A FIFTH OF the spending cuts the administration would make to send the deficit into decline this year are in the two main government health programs, Medicare for the elderly and disabled, Medicaid for the poor. These are tempting targets. Neither existed 20 years ago; now they are a tenth of the budget. Who doesn't think doctor and hospital bills are too high?
But the cuts the president proposes go too far. Much of their burden would fall on the poor; they might also harm some hospitals, already squeezed by the new federal fee system set up in 1983. The administration and Congress have comforted themselves in the past with the view that they could cut payments to hospitals and doctors without affecting patients or care. But that can only last so long. One of the problems for Congress this year will be to decide, without good evidence, the extent to which further cuts might jeopardize care.
The budget documents project that Medicare costs will be $115.4 billion by 1991 if the program is left to itself, and the federal share of Medicaid will be $35.1 billion. The president would reduce both by about a seventh. Of $17 billion in Medicare cost-cutting, more than $7 billion would come from patients in higher premiums and deductibles for the Part B insurance that helps cover doctor bills. Poor and rich would both be charged more. The budget documents say the poor would have their premiums paid by Medicaid. But only about a third of the elderly poor are covered by Medicaid, and Medicaid would also be cut. A better way would be to assign a value to the federal share of Part B insurance and have recipients count this as income on their tax returns. Then the better-off would pay in the form of higher taxes, but the poor would not.
Mr.
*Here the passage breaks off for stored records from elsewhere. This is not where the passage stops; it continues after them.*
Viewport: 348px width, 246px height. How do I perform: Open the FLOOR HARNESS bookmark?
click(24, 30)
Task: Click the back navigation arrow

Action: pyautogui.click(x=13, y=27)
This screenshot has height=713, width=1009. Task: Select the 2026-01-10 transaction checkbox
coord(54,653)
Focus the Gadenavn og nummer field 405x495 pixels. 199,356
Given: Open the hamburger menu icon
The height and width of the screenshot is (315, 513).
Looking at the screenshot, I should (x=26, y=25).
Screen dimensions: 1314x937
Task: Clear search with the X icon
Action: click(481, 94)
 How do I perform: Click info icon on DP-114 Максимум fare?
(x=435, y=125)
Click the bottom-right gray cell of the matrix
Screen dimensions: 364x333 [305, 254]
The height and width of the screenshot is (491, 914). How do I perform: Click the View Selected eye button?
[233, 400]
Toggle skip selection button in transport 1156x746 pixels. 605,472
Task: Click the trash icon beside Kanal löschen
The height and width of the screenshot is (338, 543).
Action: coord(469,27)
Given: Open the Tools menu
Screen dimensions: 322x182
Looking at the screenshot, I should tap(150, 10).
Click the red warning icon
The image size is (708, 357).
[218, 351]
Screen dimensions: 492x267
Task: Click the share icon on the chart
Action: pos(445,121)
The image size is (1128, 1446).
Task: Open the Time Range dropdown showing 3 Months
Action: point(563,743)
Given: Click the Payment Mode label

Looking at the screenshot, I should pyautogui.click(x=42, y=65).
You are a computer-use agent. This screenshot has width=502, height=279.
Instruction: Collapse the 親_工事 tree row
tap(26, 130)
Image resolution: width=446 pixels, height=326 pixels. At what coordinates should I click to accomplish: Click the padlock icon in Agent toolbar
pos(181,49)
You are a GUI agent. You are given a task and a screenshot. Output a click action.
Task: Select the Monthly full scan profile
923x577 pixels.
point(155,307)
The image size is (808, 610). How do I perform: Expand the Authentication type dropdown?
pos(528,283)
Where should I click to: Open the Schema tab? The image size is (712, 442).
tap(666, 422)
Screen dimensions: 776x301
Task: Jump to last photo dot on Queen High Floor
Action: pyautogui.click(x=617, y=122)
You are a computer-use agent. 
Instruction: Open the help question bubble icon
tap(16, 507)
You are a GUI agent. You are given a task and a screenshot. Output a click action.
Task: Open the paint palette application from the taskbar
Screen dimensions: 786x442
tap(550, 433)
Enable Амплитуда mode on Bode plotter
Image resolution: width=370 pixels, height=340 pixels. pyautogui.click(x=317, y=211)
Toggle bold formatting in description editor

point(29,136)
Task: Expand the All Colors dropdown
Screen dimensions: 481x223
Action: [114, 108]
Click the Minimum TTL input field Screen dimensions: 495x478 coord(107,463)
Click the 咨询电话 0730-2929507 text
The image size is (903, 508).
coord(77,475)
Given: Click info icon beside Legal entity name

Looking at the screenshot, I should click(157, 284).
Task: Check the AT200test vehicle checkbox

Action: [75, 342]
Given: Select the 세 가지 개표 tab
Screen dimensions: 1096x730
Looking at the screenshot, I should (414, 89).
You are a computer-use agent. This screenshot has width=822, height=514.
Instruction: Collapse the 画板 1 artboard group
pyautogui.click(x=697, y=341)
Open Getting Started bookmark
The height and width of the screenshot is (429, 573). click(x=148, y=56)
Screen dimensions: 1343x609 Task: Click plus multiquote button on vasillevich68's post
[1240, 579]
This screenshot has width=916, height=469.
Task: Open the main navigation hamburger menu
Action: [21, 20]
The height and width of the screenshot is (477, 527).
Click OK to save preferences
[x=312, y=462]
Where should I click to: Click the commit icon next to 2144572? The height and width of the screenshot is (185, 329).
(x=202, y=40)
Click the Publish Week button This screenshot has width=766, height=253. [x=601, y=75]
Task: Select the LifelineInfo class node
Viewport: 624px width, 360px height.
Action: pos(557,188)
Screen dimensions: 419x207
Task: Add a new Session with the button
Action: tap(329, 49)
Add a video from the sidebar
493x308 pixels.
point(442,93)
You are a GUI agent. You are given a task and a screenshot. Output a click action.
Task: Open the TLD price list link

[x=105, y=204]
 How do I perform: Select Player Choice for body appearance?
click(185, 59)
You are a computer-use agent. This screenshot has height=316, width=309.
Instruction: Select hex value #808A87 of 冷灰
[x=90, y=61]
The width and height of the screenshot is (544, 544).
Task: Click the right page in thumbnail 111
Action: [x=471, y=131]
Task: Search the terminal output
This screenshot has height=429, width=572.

Reagan would raise another $4.6 billion by limiting payments to hospitals for ther so-called capital costs -- the often considerable costs of modernization and expansion. Hospitals used to fold these costs in with all others, and Medicare patients were billed for their share. Now, in part as a discipline, it has been agreed to put institutions on what amount to expansion allowances instead. The questions are how large to make these and how fast to shift to the new system. That leads to the nearly unanswerable question: Do hospitals have cushions enough under the current reimbursement rules to absorb further cuts? They say no, but some others think yes. Congress needs to proceed with great care on this issue.
The president would also cut Medicaid payments to the states next year, index them thereafter. Currently the government simply pays its share of whatever programs the states provide. These are already smaller than they ought to be; less than half of all poor people now receive Medicaid. This largest of all welfare programs was already cut in the first Reagan term. It would be a terrible social mistake to cut it again.